A recent review by Oktaviono et al. [82]. published in Biomolecules and Biomedicine elaborates on the pathophysiological roles of TMAO and discusses potential therapeutic modulation strategies within the context of AD, providing valuable mechanistic insights that complement our discussion. Concurrently, recent mechanistic and epidemiological studies have reinforced the detrimental role of TMAO in cognitive decline. A meta-analysis involving over 80,000 participants confirmed that elevated plasma TMAO is significantly associated with cognitive impairment, indicating an odds ratio of approximately 1.39 [59]. In vivo studies have demonstrated that TMAO induces neuronal senescence, exacerbates oxidative stress, disrupts mTOR signaling, and exacerbates neuroinflammation [27]. Furthermore, comprehensive reviews published between 2023 and 2024 have summarized TMAO’s negative impacts on endothelial and synaptic function and suggested potential therapeutic strategies that target dietary precursors and microbial enzymes [83].

Beyond the previously mentioned metabolites, secondary bile acids, such as deoxycholic acid and lithocholic acid, exert regulatory effects in AD by modulating energy metabolism, lipid homeostasis, and neurodevelopment through receptors including TGR5 and FXR [84, 85]. Polyphenol-derived microbial metabolites have exhibited antioxidant, anti-inflammatory, and neuroprotective properties, potentially delaying AD progression by optimizing metabolic interactions [86, 87]. Emerging candidates, such as GABA, N-acetylneuraminic acid, and short-chain hydroxy fatty acids, are also gaining prominence [88]. Although these molecules are synthesized endogenously in the CNS, their peripheral microbial origins and modulatory potential are increasingly being investigated. Notably, elevated GABA levels have been linked to improved cognition in AD models, although the relationship between gut-derived GABA and central GABAergic signaling requires further elucidation [88]. In summary, gut-derived metabolites play a crucial role as effector molecules in the pathogenesis of AD and represent promising targets for precision therapeutic interventions.

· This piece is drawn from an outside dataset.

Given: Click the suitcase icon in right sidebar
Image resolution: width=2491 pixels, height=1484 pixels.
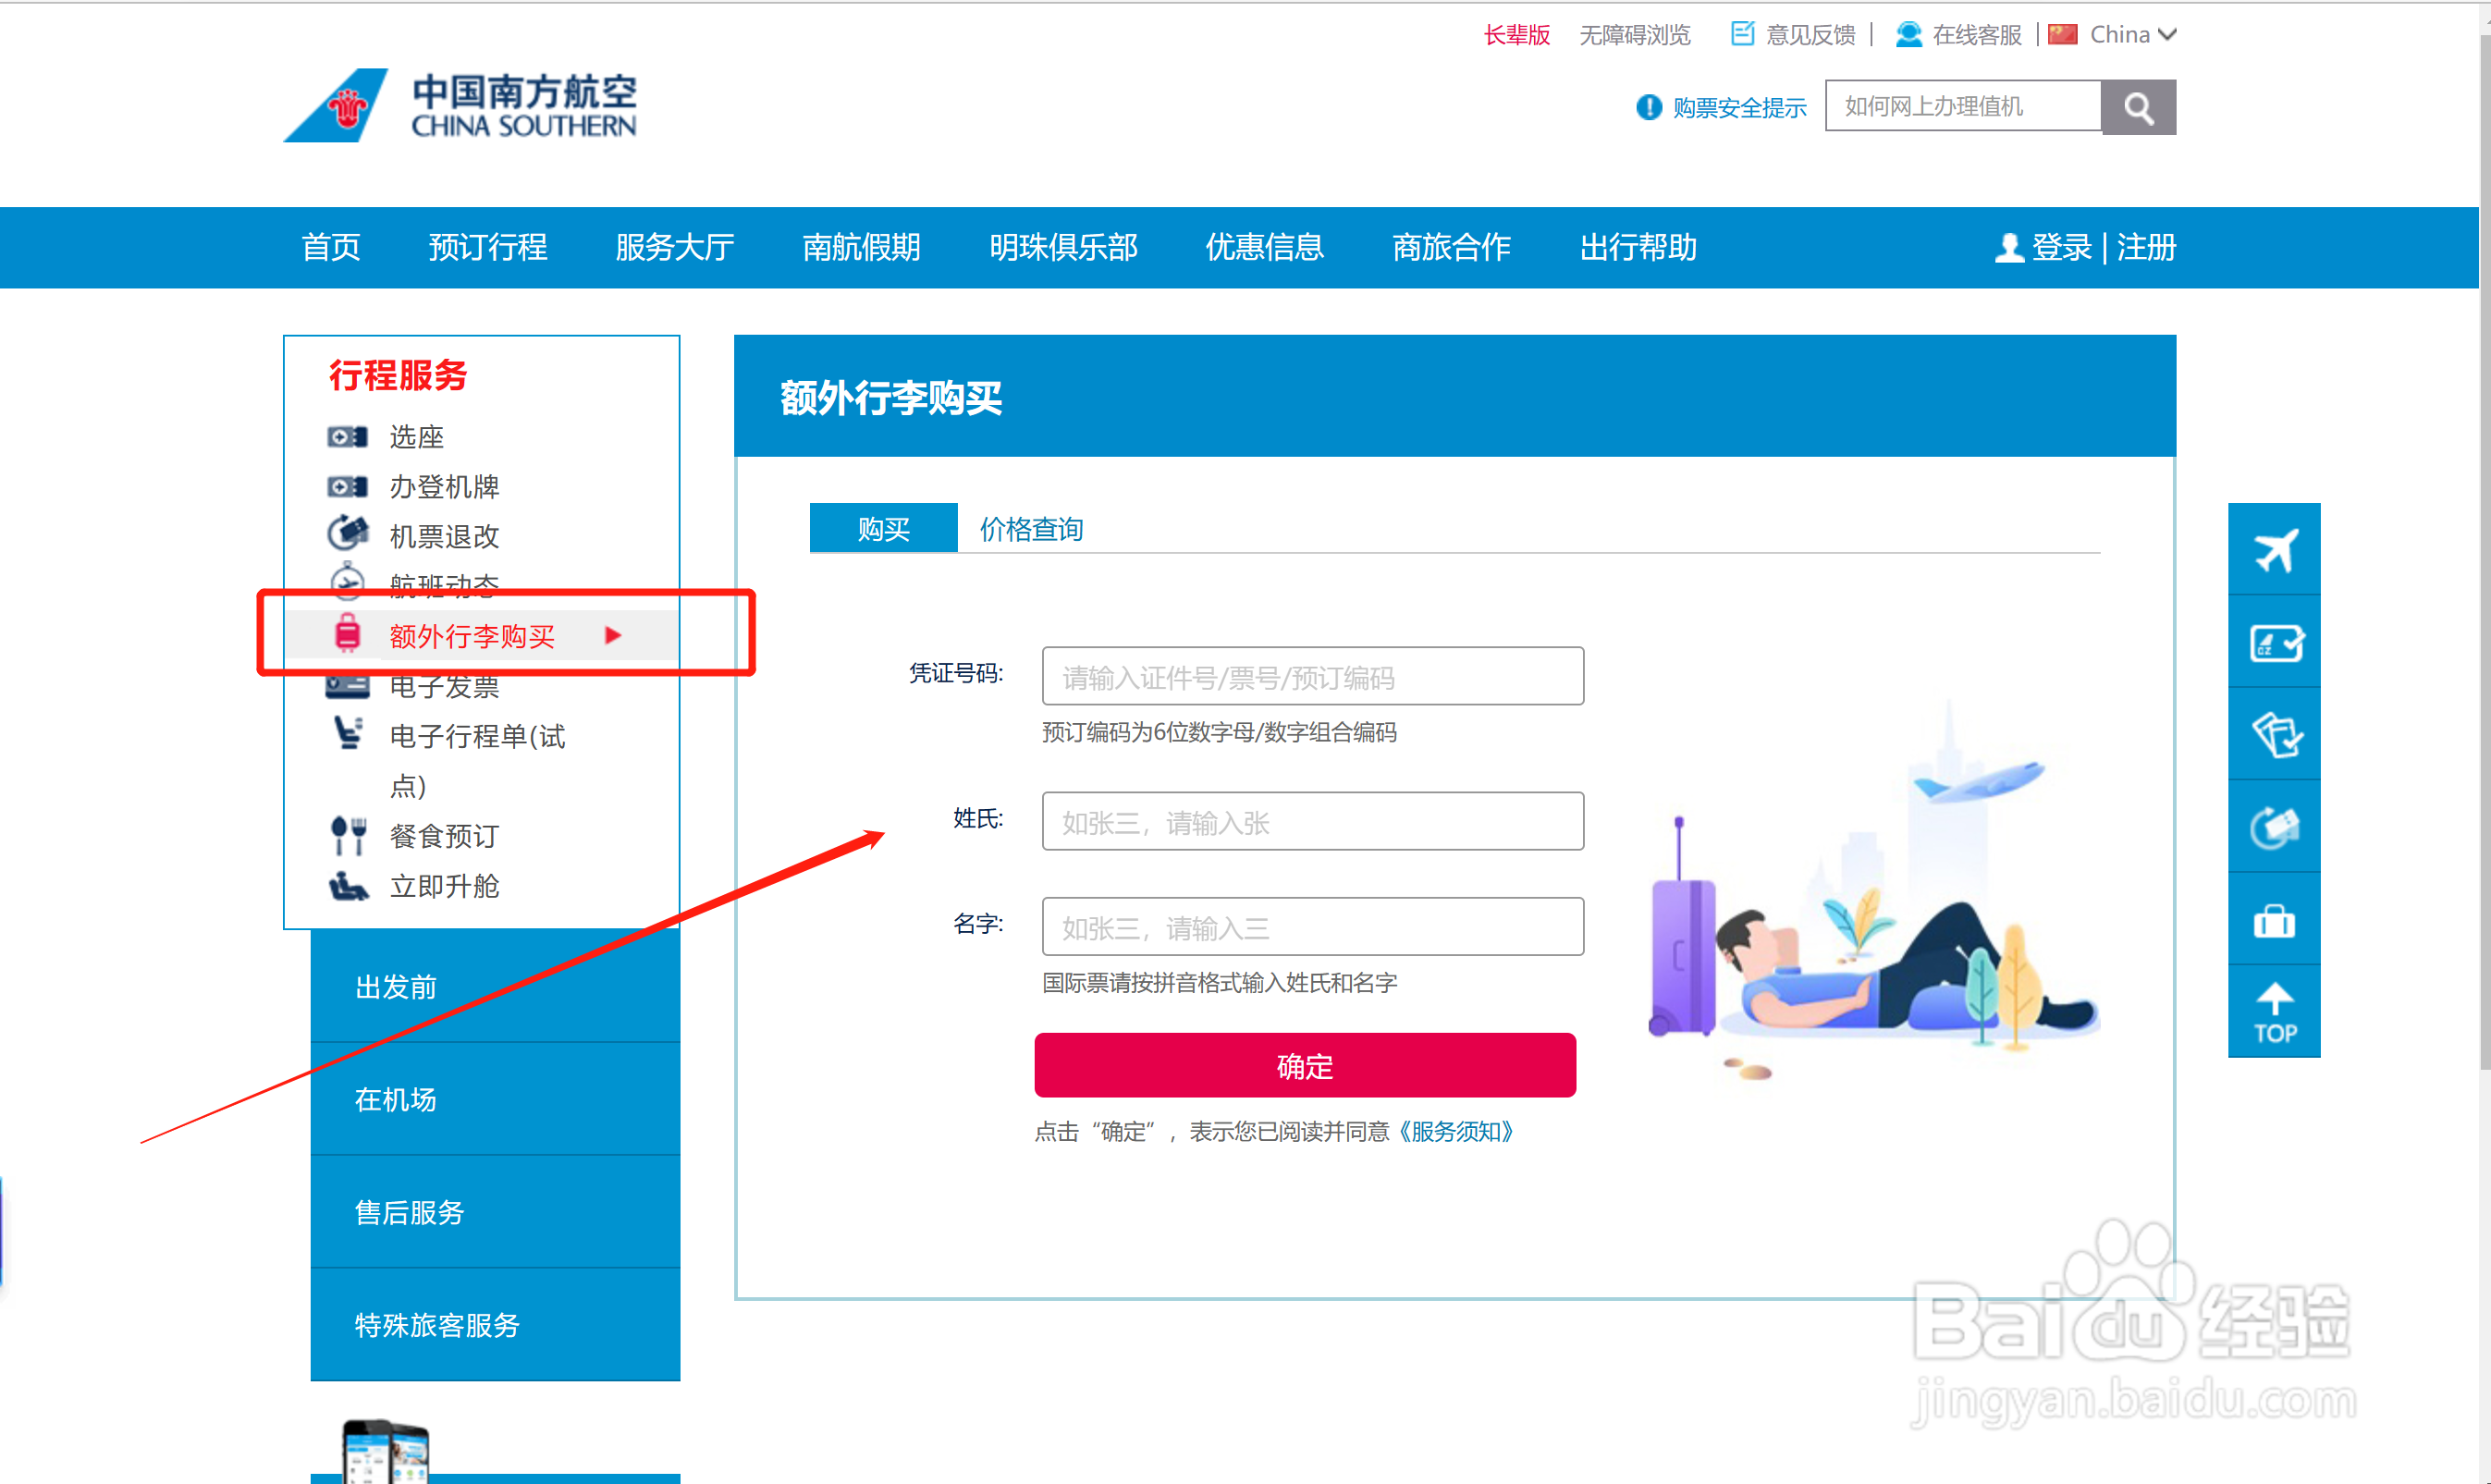Looking at the screenshot, I should click(2273, 920).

Emerging evidence supports the involvement of gut microbiota–derived metabolites in the pathogenesis and intervention of AD; however, several critical challenges must be addressed. First, most current studies rely on animal models or small-sample clinical trials, and their translational applicability and safety in large, diverse human populations have yet to be rigorously validated [89]. Second, the brain–gut–microbiota axis constitutes a complex, multilayered communication network that encompasses neural, endocrine, immune, and metabolic pathways. Nevertheless, mechanistic insights into key signaling molecules and their spatiotemporal dynamics remain limited, particularly concerning differential responses across disease stages and individual variability. Furthermore, the levels of microbial metabolites are significantly influenced by extrinsic factors such as diet, age, and lifestyle, and there is currently no unified or standardized protocol for their detection, quantification, or clinical interpretation. This lack of standardization impedes the utilization of gut-derived metabolites as reliable non-invasive biomarkers in clinical settings.

Future research should incorporate multi-omics approaches—including metabolomics, metagenomics, and transcriptomics—to develop multi-pathway synergy models and clarify the dynamic interactions of metabolites in relation to disease progression. Longitudinal cohort studies are crucial for monitoring temporal fluctuations in metabolite profiles and identifying disease-specific signatures across various clinical and environmental contexts. Furthermore, precision microbiome-based interventions—such as targeted prebiotics, microbial modulation, fecal microbiota transplantation (FMT), and synthetic biological therapeutics—should be assessed within individualized evaluation frameworks. These strategies offer significant potential for early intervention and long-term management of AD, ultimately facilitating the advancement of personalized gut-brain therapeutics.